Louis had een paar dikke brieven gekregen. Die begonnen met:
Op verzoek van de procureur des Konings van de rechtbank van eerste aanleg OOST-VLAANDEREN, afdeling OUDENAARDE, woonstkiezende op zijn parket aldaar heb ik ongertekende XX gerechtsdeurwaarder DAGVAARDING gegeven aan Michel Vuijlsteke waar ik het afschrift dezer ter hand heb gesteld mij zo verklaard aan zijn zoon Louis zodat ik het afschrift voor onvangst waarvan werd getekend heb achtergelaten om te verschijnen voor de rechtbank van eerste aanleg Oost-Vlaanderen, afdeling Oudenaarde OP HET ADRES & DE REDENEN ZOALS IN DE AANGEHECHTE VORDERING VERMELD, en opdat gedaagde partijen hiervan niet onwetend zouden zijn heb ik, voor ieder van hen afzonderlijk indien nodig, afschrift van huidig exploot en de aangehechte vordering gelaten, dit alles volgens de eisen der wet.
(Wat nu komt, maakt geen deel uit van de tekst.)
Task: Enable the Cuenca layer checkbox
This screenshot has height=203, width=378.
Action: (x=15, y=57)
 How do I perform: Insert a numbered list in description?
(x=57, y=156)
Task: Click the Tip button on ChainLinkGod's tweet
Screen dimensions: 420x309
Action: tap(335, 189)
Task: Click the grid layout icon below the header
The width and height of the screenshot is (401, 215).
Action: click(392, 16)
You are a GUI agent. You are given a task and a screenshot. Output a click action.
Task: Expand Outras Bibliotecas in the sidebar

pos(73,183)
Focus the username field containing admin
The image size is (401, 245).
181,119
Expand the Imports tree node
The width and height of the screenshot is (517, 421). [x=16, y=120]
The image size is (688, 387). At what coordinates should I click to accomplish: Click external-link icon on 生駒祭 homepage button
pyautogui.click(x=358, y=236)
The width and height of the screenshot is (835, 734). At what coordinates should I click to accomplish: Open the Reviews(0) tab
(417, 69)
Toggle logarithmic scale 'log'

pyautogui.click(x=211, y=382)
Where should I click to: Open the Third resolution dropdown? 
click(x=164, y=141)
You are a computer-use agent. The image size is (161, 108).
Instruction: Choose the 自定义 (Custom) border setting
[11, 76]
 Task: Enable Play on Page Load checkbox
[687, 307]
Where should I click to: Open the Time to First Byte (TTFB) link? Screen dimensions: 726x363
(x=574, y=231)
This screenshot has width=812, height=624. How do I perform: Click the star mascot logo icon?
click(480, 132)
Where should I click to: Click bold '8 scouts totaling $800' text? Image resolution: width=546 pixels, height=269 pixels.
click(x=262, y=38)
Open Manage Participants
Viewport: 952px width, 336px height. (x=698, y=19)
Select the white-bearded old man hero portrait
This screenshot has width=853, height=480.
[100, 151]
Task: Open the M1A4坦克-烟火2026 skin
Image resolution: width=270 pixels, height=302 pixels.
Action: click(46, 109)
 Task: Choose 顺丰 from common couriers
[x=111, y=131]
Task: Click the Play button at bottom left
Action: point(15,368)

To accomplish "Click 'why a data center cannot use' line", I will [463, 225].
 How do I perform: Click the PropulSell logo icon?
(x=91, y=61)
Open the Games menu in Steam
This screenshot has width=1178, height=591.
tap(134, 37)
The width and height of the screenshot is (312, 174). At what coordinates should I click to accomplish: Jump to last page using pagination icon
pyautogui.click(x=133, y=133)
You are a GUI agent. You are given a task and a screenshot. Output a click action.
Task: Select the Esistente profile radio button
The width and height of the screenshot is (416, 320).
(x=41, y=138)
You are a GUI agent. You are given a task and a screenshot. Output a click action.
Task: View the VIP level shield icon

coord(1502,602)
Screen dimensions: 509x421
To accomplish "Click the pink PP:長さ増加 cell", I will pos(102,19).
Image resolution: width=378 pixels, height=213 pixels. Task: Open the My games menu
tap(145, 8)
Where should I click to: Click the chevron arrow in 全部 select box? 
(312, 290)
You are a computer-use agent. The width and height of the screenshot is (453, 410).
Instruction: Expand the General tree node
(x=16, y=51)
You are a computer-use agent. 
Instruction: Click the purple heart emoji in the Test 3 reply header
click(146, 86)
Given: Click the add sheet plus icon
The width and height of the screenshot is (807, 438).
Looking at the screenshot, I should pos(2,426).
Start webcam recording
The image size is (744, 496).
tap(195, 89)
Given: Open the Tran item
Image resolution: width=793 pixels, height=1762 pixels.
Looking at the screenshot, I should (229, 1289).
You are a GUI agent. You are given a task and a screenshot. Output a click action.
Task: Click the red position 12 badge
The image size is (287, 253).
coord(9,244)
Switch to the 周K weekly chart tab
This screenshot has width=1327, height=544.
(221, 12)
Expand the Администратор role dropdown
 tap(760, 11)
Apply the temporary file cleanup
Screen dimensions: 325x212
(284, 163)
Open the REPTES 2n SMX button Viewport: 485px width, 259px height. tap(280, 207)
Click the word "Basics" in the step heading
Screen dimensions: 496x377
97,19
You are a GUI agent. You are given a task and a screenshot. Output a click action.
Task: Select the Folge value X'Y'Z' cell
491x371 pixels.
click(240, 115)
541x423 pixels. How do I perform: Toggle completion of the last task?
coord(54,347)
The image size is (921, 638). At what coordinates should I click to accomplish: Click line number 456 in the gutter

Er zat aan elke brief telkens een tweede document vastgeniet, dat begon met:
Wij, procureur des Konings bij de rechtbank van eerste aanleg Oost-Vlaanderen, GEVEN LAST en BEVELEN aan alle daartoe bevoegde gerechtsdeurwaarders en gevangenisdirecteurs, te DAGVAARDEN om te verschijnen voor de JEUGDRECHTBANK die zitting houdt te 9700 Oudenaarde, gerechtsgebouw.
Maar serieus hoe wijs is dat niet, dat taalgebruik. “Alle daartoe bevoegde gerechtsdeurwaarders en gevangenisdirecteurs” kunnen ons dagvaarden! De procureur des Konings is woonstkiezend in Oudenaarde! Opdat gedaagde partijen niet onwetend zouden zijn! Die random hoofdletters!